• **Exercise prompt**
Repeat the entries that appear below, exactly as they are given.

■ ■ ■ ■ ■

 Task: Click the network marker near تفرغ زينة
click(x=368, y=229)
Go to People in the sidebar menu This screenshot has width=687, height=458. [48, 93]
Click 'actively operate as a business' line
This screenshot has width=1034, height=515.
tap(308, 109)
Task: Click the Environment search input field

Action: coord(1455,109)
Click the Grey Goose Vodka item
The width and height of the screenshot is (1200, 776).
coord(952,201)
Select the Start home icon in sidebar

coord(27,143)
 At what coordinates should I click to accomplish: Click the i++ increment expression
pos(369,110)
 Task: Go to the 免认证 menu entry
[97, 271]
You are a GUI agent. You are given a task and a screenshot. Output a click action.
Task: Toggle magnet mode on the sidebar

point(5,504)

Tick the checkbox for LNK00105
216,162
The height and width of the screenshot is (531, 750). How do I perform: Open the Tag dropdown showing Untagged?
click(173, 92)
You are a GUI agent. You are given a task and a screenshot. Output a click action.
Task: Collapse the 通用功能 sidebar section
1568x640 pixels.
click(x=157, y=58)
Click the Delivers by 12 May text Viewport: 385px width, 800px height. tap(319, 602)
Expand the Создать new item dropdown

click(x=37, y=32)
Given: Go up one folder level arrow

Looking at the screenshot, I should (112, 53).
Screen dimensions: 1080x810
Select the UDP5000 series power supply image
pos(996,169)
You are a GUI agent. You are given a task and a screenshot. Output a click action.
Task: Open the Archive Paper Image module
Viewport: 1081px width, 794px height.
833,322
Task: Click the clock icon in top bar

■ ■ ■ ■ ■

• **Expected output**
 Task: Click the network marker near تفرغ زينة
click(x=368, y=229)
Go to People in the sidebar menu This screenshot has width=687, height=458. [48, 93]
Click 'actively operate as a business' line
This screenshot has width=1034, height=515.
tap(308, 109)
Task: Click the Environment search input field

Action: coord(1455,109)
Click the Grey Goose Vodka item
The width and height of the screenshot is (1200, 776).
coord(952,201)
Select the Start home icon in sidebar

coord(27,143)
 At what coordinates should I click to accomplish: Click the i++ increment expression
pos(369,110)
 Task: Go to the 免认证 menu entry
[97, 271]
You are a GUI agent. You are given a task and a screenshot. Output a click action.
Task: Toggle magnet mode on the sidebar

point(5,504)

Tick the checkbox for LNK00105
216,162
The height and width of the screenshot is (531, 750). How do I perform: Open the Tag dropdown showing Untagged?
click(173, 92)
You are a GUI agent. You are given a task and a screenshot. Output a click action.
Task: Collapse the 通用功能 sidebar section
1568x640 pixels.
click(x=157, y=58)
Click the Delivers by 12 May text Viewport: 385px width, 800px height. tap(319, 602)
Expand the Создать new item dropdown

click(x=37, y=32)
Given: Go up one folder level arrow

Looking at the screenshot, I should (112, 53).
Screen dimensions: 1080x810
Select the UDP5000 series power supply image
pos(996,169)
You are a GUI agent. You are given a task and a screenshot. Output a click action.
Task: Open the Archive Paper Image module
Viewport: 1081px width, 794px height.
833,322
Task: Click the clock icon in top bar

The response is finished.